Eigentlich sieht das Nettomittelaufkommen für deutsche Spezialfonds wieder ganz gut aus. Im Jahresendgeschäft schossen sowohl das Nettomittelaufkommen als auch besonders die reinen Mittelzuflüsse wieder in die Höhe. Also alles gut, nachdem gerade im Sommer 2024 das Nettomittelaufkommen erheblich gestottert hatte?
Clemens Schuerhoff von Kommalpha beobachtet in seiner neuen Spezialfondsmarkt-Analyse trotzdem einen Paradigmenwechsel, denn: Nachdem insbesondere Versicherungen und Altersvorsorgeeinrichtungen den deutschen Spezialfondsmarkt jahrelang vor sich her trieben, hielten sich in den vergangenen zwei Jahren beide Typen von institutionellen Investoren merklich zurück. Beispiel Altersvorsorgeeinrichtungen: Die Anzahl von Monaten mit negativem Nettomittelaufkommen in den 180 Monaten von Januar 2010 bis Dezember 2024 beträgt 23 – davon befinden sich 15 im Zeitraum seit Januar 2020.

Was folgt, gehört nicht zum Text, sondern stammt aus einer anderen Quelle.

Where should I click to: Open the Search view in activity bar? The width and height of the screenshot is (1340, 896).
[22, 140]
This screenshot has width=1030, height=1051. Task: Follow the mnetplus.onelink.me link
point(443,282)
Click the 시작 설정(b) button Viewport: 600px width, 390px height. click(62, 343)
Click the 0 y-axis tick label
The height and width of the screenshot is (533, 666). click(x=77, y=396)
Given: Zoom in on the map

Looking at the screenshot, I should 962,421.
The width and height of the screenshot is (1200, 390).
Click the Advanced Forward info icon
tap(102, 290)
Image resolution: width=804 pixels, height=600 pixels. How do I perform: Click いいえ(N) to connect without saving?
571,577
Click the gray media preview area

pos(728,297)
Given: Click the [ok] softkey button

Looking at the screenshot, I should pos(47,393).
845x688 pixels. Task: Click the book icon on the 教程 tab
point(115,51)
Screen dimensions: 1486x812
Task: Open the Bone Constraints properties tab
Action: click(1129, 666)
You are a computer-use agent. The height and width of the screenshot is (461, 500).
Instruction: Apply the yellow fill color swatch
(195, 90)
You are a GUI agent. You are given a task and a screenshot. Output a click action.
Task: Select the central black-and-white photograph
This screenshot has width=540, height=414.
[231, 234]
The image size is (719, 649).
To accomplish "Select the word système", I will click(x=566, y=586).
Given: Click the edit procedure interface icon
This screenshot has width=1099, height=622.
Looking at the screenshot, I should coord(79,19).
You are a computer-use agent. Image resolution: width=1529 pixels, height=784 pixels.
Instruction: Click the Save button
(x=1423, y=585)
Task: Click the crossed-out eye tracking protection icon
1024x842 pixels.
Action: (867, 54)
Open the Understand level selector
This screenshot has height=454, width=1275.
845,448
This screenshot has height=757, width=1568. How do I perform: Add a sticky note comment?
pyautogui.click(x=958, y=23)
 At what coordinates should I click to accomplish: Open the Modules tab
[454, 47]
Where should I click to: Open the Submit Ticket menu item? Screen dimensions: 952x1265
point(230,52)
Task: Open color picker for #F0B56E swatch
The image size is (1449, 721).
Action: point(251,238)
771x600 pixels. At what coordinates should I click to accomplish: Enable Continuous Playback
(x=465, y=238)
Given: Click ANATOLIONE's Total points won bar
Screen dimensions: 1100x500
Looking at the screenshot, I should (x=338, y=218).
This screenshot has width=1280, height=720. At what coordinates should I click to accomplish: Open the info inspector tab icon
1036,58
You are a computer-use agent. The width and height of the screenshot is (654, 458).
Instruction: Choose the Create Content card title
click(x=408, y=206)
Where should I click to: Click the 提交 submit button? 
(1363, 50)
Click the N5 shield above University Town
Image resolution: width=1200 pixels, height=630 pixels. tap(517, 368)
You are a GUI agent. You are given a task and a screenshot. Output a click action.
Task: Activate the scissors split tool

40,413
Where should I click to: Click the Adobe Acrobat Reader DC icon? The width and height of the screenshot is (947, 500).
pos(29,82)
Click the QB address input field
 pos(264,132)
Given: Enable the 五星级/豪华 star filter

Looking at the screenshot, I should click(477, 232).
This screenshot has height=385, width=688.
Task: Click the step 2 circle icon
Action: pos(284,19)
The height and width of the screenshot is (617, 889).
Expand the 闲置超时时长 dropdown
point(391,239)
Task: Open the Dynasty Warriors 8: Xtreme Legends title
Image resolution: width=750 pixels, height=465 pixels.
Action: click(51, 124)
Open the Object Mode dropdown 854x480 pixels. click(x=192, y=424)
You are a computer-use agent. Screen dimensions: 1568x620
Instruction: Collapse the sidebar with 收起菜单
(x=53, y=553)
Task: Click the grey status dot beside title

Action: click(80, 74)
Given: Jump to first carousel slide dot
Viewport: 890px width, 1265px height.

Versicherungen und Altersvorsorgeeinrichtungen vor Zeitenwende
Ein ähnliches Bild ergibt sich auch mit Blick auf Versicherungen, bei denen sich zudem das Spezialfondsvermögen 2022 um 120,1 Milliarden Euro verringerte – trotz eines positiven Nettomittelaufkommens. „Das ist eine dramatisch hohe Summe und musste von der Branche erstmal verdaut werden, unabhängig von Bewertungsverfahren in den Bilanzen“, erklärt Schuerhoff. Der Grund für die Geldvernichtung: Die höheren Anleihendurationen schlugen bei den Versicherungen heftiger ins Kontor.
Aber: Auch das Nettoneugeschäft für deutsche Spezialfonds ist bei den Altersvorsorgeeinrichtungen und bei den Versicherungen eingebrochen. Schuerhoff sieht dafür mehrere Erklärungen. So habe etwa die Zinserhöhung die Direktanlage in Anleihen wieder attraktiver gemacht: „Das hat insgesamt dämpfende Wirkung auf das Spezialfondsgeschäft, insbesondere bei Investorengruppen, die aus regulatorischen Gründen stark im Bonds-Bereich verhaftet sind.“
Zum anderen scheine die demografische Zange bei den beiden betrachteten verbindlichkeitsorientierten Investorengruppen bereits zaghaft zu greifen. Schuerhoff bilanziert: „Wir hatten prognostiziert, dass dies erst ab 2030 passieren wird, aber die Relation Beitragszahler zu Leistungsempfängern verschlechtert sich bereits gegenwärtig, was die Bilanzen der Akteure unter Druck setzt.“ Weil zudem die Zinswende massig Geld vernichtet habe – zumindest bilanziell – würden die Mittel in der Kasse fehlen. Für Alternative Investments weichen institutionelle Investoren außerdem zunehmend auf Fondsdomizile wie Luxemburg aus.
Für Schuerhoff ein klares Zeichen, dass sich etwas fundamental ändere: „Mit Blick in die Zukunft prognostizieren wir, dass das Nettoneugeschäft von Altersvorsorgeeinrichtungen und Versicherungen nie wieder die Höhen erreichen wird wie in den 2010er-Jahren“. Auf der anderen Seite dürfte sich die Schwächephase der vergangenen zwei Jahre auch nicht in dem Maße fortsetzen wie zuletzt.
Markt stottert wie seit 2009 nicht mehr
Denn auch losgelöst von den Versicherungen und Altersvorsorgeeinrichtungen waren die Jahre 2023 und 2024 am deutschen Spezialfondsmarkt einschneidend: Das Nettomittelaufkommen la 2024 bei 41,8 Milliarden Euro und damit rund 3,3 Milliarden Euro höher als noch ein Jahr zuvor. So niedrig war das Nettomittelaufkommen aber zuletzt im Jahr 2009. Die 32,8 Milliarden Euro fußten damals auf den Tumulten der Finanzkrise.
Neues Kapital investierten institutionelle Anleger zuletzt insbesondere in gemischte Wertpapierfonds, laut Schuerhoff getrieben vom starken Master-KVG-Geschäft. Ferner waren auch Rentenfonds gefragt. Die Zinswende dürfte daran nicht ganz unschuldig sein.